Unless the guy was simply lying, that means no M3 in the US in 2007 period, and possibly no sedan at all.
Now granted the guy was not Tom Purves, but he was a real BWWexecutive.
Could this simply be a matter of the US market selling a "model year 2008" when it's 2007, always one year ahead on all cars? Perhaps he had said something like, "there won't be an M3 until model year 2008" ? Which would still make it available in 2007.

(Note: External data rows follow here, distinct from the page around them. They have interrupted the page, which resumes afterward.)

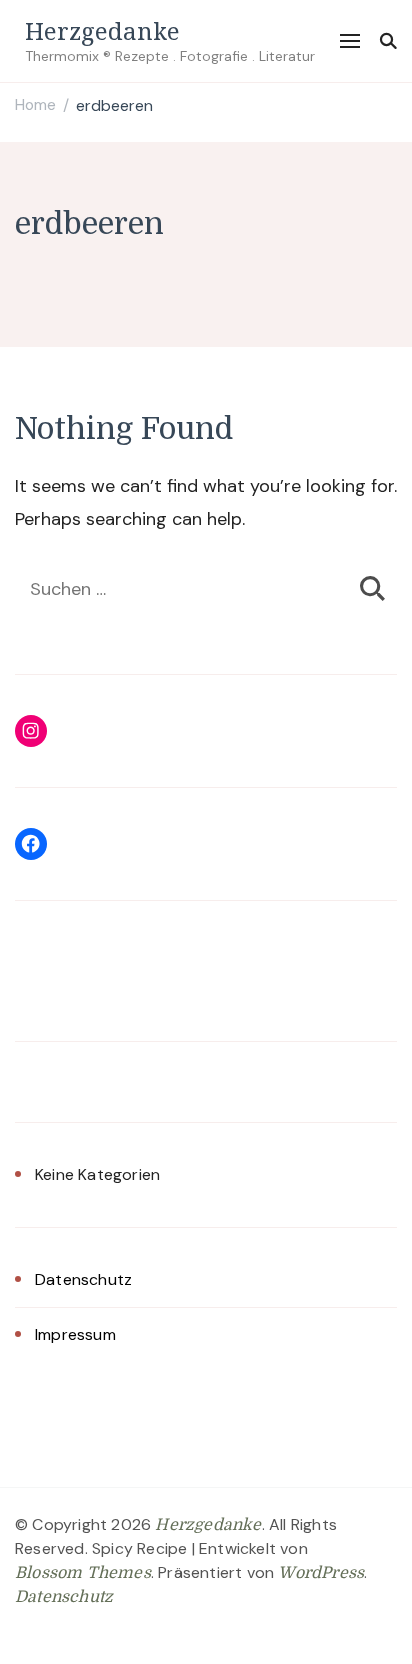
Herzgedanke (102, 30)
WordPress (321, 1573)
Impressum (75, 1334)
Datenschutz (83, 1279)
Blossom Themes (83, 1573)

I really have a hard time believing the U.S. wouldn't be getting a lot of E92 M3's during 2007, since major part of the manufacturing capacity is already reserved for the U.S. market, thus reducing the cars available on the European market. Even with the new M5, the first model year saw Finland getting a quota of 25 cars, so just 3 cars with the new M3 is really, really low. The only comparison would be the first model year of M6 which also saw Finland get only 3 cars. But since the M6 cost over 180-190.000 euros with options, that was more understandable, since there wouldn't be that many buyers to begin with. The M5 has sold quite well over here, and so has the M3, especially considering how relatively over-priced they are due to heavy car taxes. They oversell Audi S/RS models about 5:1.